Message Properties and Methods
The Messages API provides access to conversation history and methods for modifying messages in xpander agents.
agent.messages
Array of conversation messages in OpenAI-compatible format.
messages = agent.messages
Returns: Array of message objects with the following structure:
interface Message {
role: string; // "system", "user", "assistant", or "tool"
content: string; // The message content
tool_calls?: ToolCall[]; // For assistant messages with tool calls
tool_call_id?: string; // For tool messages
}
Messages are automatically populated when agent.add_task()

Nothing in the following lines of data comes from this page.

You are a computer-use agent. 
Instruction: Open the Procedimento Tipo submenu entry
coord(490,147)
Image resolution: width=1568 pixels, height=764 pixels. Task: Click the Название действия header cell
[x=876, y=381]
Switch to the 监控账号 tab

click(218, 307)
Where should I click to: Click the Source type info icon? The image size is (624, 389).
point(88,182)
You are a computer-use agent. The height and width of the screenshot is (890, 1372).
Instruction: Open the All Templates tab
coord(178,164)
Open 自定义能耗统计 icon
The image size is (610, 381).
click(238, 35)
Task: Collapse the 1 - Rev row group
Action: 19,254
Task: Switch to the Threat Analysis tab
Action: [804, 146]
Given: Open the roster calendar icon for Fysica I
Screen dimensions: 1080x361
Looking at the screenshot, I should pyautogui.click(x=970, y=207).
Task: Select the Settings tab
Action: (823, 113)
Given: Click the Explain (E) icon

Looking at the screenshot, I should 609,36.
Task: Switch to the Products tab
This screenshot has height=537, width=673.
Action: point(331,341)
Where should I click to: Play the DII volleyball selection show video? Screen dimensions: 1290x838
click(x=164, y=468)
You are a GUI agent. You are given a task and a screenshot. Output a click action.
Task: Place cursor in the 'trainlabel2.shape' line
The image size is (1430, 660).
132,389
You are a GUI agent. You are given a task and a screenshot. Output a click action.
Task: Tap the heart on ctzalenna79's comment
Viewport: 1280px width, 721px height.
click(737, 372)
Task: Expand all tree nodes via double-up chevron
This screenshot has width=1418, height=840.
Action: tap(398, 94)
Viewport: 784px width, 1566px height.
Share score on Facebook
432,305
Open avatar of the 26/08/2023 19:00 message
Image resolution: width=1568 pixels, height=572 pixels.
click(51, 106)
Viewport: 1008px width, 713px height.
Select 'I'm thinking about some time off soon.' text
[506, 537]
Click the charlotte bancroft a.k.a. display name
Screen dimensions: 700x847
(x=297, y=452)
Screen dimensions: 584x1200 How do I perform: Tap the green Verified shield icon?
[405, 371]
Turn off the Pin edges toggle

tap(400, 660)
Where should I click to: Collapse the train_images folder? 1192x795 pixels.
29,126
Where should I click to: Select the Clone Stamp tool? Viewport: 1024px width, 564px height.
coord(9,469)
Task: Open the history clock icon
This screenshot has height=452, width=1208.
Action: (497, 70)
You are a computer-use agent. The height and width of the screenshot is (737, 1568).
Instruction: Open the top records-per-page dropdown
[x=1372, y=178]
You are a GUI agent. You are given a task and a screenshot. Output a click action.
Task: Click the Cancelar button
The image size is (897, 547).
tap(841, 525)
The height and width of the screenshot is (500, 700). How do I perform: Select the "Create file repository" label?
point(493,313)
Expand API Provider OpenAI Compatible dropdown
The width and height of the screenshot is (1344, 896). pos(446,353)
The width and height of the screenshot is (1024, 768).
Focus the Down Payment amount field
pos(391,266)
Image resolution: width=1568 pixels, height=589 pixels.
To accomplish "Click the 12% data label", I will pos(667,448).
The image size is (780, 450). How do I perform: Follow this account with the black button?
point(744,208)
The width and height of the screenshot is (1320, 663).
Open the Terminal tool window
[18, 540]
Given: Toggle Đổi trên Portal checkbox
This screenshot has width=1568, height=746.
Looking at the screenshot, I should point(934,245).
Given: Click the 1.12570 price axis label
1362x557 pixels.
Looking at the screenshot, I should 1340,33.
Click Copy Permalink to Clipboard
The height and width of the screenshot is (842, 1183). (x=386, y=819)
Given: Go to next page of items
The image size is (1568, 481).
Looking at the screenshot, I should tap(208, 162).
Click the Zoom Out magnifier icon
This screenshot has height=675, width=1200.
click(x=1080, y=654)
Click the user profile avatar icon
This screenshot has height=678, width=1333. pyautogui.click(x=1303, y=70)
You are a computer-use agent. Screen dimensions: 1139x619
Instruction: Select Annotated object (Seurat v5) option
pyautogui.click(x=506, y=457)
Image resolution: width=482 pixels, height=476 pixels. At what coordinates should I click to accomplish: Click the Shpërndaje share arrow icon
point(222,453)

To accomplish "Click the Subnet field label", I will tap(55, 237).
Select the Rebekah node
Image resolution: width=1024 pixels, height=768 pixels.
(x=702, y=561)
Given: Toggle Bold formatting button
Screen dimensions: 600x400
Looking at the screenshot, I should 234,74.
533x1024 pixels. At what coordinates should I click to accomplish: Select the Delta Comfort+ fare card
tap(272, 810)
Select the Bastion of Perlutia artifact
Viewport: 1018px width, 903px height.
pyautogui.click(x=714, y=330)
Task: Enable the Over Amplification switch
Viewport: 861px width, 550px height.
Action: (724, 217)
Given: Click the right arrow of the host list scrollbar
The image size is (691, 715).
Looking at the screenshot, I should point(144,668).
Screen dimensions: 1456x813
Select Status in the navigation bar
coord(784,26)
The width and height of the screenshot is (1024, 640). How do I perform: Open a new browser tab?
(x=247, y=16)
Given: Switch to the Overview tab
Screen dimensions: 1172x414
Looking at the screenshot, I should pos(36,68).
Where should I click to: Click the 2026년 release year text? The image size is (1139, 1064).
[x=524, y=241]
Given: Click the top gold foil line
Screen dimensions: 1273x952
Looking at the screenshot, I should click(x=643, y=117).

is called. The array is in OpenAI-compatible format and can be used directly with any supported LLM provider without manual conversion.
add_messages() / addMessages()
Adds one or more messages to the conversation history.
# Add LLM response to messages
agent.add_messages(response.model_dump())
# Add custom message
agent.add_messages({
"role": "system",
"content": "Provide concise answers."
})
# Add multiple messages
agent.add_messages([
{"role": "user", "content": "Hello"},
{"role": "assistant", "content": "Hi there!"}
])
Parameter | Type | Required | Description |
---|
messages | LLM response or Message(s) | Yes | Messages to add (accepts raw LLM responses, single messages, or arrays) |
Returns: void
Type Definitions
Message
Standard message object in OpenAI-compatible format.
interface Message {
role: string; // "system", "user", "assistant", or "tool"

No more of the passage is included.